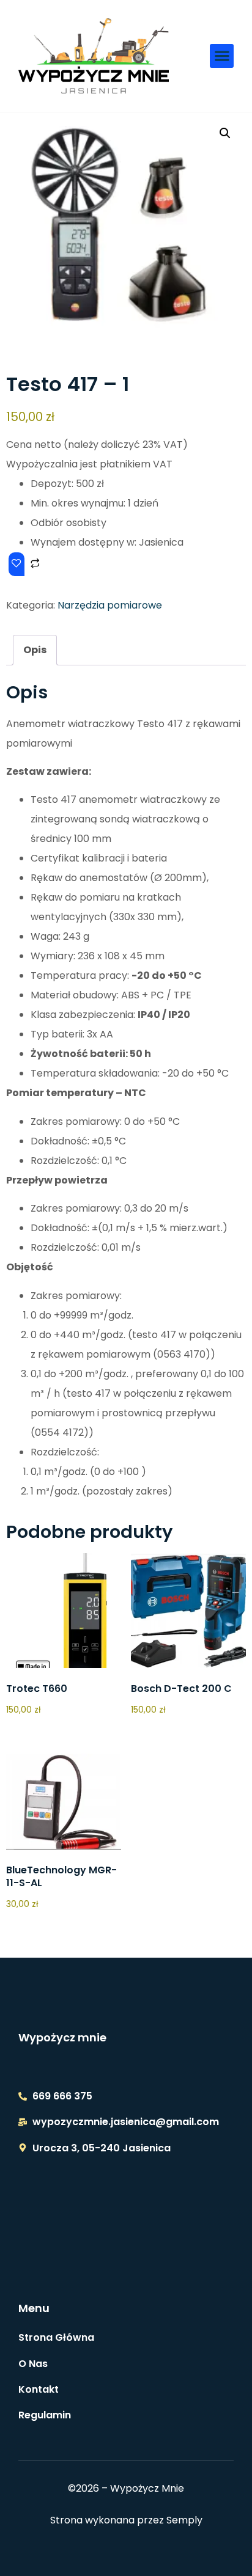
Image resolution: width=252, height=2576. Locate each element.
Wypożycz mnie (62, 2037)
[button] (222, 56)
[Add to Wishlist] (16, 564)
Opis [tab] (34, 650)
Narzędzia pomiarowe (109, 605)
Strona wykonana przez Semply (126, 2520)
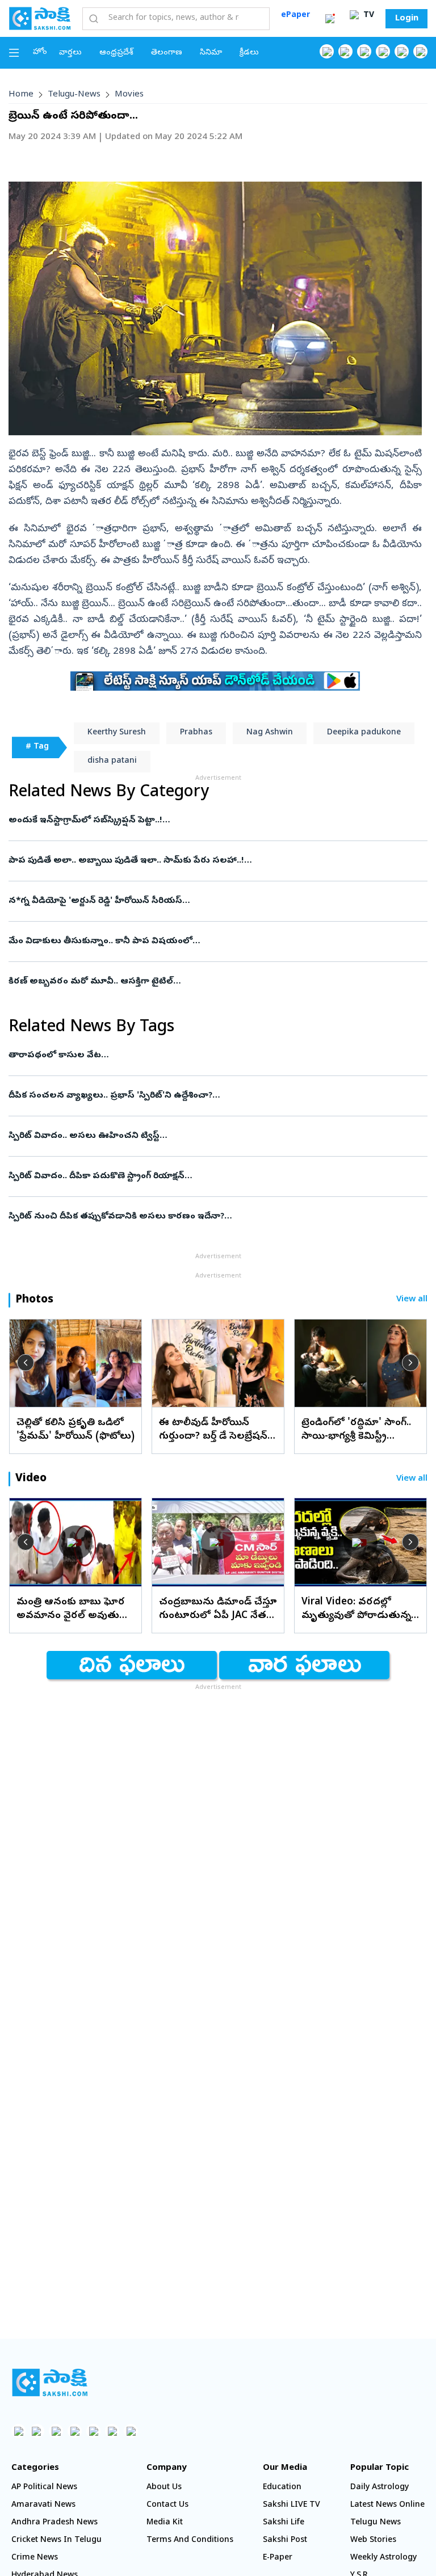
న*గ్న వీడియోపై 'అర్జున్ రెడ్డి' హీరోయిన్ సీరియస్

Requirement: Your answer must be the lines from the one containing "Narzędzia pomiarowe (109, 605)" through the last line of the listing above, restated word for word, with no pictures.

Worked solution:
Narzędzia pomiarowe (109, 605)
Strona wykonana przez Semply (126, 2520)
న*గ్న వీడియోపై 'అర్జున్ రెడ్డి' హీరోయిన్ సీరియస్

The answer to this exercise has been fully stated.